The lectionary limited this pericope (a section of biblical text) to verses 1-4, ending with the call to present offerings of righteousness. This section of the passage can be interpreted in at least two ways. First, it was incumbent upon the Levi priests to offer to God all of the karbanot (sacrifices or offerings) made in the temple for every occasion. These offerings were designed to create an opportunity for an individual to “draw near” to God. The most common offerings were burnt offering, peace offering, sin offering, guilt offering, food and drink offerings, and the red heifer. These offerings were made as often as is necessary, or on specific holy days, such as the Day of Atonement. Second, this is a reversal of some of the other latter prophets who claimed that God no longer wanted sacrifices, as in the days of old, but rather a renewed spirit of connection and covenant. Malachi saw the fidelity of the old days and longed for a time when the people took seriously their religious fervor. For Malachi, bringing offerings to the temple was the primary way of holding onto the covenant instigated by God with Abraham.

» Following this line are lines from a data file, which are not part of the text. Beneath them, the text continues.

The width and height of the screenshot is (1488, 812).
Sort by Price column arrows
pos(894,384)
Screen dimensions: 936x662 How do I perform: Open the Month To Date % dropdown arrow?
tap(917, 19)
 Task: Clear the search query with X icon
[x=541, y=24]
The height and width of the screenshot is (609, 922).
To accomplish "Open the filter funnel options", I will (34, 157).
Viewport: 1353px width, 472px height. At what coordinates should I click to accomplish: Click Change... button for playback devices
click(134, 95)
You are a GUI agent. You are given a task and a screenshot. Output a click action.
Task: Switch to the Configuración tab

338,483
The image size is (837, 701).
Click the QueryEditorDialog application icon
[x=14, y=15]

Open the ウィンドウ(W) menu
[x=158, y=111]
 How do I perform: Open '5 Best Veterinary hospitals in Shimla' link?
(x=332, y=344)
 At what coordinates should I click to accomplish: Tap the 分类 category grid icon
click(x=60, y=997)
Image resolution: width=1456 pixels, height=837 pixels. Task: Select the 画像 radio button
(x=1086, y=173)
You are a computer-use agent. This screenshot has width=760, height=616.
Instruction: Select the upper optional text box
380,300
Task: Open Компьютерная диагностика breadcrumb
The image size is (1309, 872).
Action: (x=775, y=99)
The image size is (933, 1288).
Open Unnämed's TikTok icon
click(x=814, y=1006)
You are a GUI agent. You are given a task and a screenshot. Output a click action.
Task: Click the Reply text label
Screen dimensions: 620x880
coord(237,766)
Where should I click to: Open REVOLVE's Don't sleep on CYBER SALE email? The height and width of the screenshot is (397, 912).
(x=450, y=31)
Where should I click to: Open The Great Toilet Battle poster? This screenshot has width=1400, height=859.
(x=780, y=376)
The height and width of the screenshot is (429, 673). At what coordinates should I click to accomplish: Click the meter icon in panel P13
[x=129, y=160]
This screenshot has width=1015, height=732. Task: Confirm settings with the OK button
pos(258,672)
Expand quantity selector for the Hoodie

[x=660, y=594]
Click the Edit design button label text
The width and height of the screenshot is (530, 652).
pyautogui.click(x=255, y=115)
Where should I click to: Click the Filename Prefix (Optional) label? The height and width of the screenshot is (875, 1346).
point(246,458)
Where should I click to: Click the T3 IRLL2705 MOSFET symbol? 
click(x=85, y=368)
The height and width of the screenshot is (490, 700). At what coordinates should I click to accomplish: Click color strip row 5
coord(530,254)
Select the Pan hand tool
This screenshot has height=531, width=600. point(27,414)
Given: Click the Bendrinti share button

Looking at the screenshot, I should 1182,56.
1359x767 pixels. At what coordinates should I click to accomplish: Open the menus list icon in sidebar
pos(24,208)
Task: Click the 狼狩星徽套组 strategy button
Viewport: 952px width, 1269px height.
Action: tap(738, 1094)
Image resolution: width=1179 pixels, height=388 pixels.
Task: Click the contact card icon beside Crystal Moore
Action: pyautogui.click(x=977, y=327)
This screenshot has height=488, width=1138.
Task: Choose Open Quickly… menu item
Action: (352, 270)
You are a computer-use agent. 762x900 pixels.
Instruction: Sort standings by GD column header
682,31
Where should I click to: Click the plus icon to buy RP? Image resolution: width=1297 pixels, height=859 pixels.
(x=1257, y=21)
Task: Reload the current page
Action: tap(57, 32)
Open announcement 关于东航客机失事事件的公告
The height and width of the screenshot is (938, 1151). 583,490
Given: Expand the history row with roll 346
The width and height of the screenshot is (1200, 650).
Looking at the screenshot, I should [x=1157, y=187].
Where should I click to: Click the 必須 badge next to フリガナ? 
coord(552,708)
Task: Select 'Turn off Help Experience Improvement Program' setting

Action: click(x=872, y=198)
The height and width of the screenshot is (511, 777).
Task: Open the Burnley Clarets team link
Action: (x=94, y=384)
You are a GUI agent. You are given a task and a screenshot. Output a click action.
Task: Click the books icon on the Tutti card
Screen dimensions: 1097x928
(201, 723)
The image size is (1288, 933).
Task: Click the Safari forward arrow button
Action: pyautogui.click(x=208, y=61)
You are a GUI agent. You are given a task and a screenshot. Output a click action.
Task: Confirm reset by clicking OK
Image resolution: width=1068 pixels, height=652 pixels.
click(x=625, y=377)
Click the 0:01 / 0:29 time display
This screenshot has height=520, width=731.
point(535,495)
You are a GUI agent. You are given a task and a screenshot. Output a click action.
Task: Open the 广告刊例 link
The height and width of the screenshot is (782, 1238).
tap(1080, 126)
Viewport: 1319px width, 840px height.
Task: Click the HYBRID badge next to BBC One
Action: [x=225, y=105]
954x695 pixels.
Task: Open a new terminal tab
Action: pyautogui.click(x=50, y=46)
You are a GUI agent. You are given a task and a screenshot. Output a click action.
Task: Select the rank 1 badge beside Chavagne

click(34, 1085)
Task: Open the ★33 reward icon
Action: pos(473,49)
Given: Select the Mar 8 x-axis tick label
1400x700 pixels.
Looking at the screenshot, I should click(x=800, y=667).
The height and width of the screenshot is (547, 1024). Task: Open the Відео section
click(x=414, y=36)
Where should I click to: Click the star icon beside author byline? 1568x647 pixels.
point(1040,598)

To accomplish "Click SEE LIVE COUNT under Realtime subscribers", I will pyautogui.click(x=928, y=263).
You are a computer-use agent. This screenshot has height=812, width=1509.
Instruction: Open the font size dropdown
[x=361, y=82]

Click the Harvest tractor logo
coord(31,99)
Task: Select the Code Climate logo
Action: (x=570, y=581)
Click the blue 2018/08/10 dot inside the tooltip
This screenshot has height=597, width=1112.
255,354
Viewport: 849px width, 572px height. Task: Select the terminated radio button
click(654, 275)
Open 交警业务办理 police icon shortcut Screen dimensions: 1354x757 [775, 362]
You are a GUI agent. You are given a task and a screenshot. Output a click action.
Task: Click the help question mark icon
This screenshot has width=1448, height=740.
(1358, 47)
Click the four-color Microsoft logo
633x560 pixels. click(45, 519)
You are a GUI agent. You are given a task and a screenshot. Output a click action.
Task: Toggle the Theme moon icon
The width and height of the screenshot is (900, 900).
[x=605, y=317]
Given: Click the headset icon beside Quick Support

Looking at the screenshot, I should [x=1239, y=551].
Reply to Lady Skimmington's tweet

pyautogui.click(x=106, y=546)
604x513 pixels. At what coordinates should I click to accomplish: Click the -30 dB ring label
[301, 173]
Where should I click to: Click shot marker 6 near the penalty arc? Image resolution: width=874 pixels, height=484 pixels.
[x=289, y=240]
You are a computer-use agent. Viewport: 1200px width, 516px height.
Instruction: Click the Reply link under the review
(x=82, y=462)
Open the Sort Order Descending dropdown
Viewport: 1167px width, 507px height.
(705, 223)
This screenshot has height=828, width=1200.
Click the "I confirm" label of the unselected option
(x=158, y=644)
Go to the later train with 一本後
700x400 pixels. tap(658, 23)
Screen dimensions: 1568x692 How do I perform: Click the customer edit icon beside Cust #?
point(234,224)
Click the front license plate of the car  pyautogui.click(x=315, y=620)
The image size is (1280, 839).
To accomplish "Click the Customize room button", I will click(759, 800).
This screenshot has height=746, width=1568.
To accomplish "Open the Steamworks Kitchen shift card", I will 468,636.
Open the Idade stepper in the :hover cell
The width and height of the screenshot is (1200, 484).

Without v. 5, however, it is difficult to know where Malachi intends to take this tongue lashing. Malachi is complaining about the same kinds of things that Jesus complains about in the Book of Matthew. Jesus rails against the religious leaders of his day calling them broods of vipers, twice as fit for hell as those they serve. There is a mixed bag of offenders listed in Malachi; sorcerers, adulterers, those who swear falsely, oppressors of all kinds, and those who do not fear God. Malachi is speaking to the whole of the people of Judah, but with a special eye toward the priestly tribe of Levi. Malachi is indicting the priests for engaging in all manner of depravity. Jesus mirrors Malachi’s specific allegations, especially those against oppression of widows, orphans, and the resident aliens.

Might we take from Malachi, and later from Jesus’ own words, that we are also being refined in the refiner’s fire. God, through the work of the Holy Spirit, is continually refining us for the work we are called to in our own time. This call to action isn’t optional, it is mandatory. God is making it clear to the people of Israel that these behaviors set them apart from all others. Jesus echoes this mandate by calling out the religious leaders of his own day and holding them accountable for their behaviors. Jesus, though, goes one step further in calling ALL the people to the same lived experience of caring for the most marginalized in our society, for widows, orphans, and the resident aliens living among us. He charged EVERYONE with living the ancient practice of hospitality, of offering the best you have to offer—in this case, what Jesus offered was a new vision for God’s kingdom. We are now called to be a part of that vision; God’s unfolding kin-dom.

How can we take this passage and apply it to our current circumstances? What might we glean from Malachi that prompts us to listen more, give me, be of greater service? Are we living into who God called us to be? Are we allowing God to refine us daily? My prayer for all of us is that we stop resisting God’s work in us and in the world, and that we learn to love like Jesus.